PROBLEM STATEMENT:
Which lines in the data below contain the word "name"? Pull each of them out.

[Start of Attachment]

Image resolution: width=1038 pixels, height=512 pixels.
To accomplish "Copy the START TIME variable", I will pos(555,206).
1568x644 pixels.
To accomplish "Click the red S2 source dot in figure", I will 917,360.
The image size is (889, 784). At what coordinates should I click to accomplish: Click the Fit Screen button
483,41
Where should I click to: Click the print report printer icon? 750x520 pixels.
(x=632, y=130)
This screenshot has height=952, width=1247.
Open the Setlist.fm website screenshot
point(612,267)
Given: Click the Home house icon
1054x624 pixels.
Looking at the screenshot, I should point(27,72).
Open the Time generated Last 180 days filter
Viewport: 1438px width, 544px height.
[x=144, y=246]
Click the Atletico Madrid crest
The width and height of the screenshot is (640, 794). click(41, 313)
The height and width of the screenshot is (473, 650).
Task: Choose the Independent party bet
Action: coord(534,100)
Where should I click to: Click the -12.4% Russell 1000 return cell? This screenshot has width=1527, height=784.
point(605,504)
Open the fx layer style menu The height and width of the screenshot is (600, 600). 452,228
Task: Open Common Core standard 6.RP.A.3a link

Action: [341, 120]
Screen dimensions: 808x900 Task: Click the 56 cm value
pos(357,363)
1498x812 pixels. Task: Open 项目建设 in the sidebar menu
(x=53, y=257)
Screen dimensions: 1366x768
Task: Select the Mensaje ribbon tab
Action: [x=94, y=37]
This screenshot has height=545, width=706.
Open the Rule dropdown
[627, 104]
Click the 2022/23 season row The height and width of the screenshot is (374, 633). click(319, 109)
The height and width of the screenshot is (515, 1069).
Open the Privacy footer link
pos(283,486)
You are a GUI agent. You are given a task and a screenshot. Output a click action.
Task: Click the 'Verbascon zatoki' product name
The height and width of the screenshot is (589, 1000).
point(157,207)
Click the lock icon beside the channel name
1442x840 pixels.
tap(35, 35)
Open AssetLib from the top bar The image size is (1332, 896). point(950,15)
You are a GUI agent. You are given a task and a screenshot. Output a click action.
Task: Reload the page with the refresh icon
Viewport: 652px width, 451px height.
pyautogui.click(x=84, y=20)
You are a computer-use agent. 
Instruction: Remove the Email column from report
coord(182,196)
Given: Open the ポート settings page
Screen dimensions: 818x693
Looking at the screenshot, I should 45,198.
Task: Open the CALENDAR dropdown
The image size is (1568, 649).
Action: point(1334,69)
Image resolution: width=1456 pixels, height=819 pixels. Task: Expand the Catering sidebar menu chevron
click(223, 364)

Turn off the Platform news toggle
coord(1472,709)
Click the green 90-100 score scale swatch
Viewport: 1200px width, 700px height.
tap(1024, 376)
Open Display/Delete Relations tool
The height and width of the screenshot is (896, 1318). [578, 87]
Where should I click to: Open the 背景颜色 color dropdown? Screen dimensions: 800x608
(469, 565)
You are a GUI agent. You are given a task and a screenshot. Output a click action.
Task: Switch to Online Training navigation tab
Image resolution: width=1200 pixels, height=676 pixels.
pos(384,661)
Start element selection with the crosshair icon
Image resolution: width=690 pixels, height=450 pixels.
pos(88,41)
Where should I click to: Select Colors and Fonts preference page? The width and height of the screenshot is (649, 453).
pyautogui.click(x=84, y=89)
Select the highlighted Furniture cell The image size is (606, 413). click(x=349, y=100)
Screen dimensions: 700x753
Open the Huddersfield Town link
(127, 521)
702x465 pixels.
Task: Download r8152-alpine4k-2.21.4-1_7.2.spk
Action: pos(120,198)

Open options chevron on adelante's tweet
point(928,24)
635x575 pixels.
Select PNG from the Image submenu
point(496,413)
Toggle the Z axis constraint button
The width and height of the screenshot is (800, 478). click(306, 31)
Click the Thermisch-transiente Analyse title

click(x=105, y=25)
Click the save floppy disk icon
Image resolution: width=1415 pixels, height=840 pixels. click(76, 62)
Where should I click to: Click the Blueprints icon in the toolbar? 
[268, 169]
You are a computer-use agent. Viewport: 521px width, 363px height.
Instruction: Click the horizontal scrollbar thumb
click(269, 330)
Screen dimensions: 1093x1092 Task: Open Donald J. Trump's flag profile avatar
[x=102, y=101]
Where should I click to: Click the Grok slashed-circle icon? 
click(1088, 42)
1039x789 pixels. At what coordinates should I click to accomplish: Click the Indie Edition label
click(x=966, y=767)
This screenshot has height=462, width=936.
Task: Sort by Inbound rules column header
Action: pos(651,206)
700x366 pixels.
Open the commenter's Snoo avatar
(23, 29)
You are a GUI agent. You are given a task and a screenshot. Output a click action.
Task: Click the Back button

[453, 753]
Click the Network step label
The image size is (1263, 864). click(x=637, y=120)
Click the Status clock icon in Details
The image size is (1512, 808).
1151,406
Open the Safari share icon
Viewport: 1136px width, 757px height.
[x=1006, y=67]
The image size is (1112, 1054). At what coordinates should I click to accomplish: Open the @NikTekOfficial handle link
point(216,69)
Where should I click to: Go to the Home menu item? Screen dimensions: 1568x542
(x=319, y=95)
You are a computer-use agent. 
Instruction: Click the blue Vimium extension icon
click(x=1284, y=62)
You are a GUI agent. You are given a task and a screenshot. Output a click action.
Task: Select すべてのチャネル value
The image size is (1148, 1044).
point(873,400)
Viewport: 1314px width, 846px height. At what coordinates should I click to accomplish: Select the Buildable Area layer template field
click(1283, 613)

[End of Attachment]

REPLY:
Task: Click the 'Verbascon zatoki' product name
Click the lock icon beside the channel name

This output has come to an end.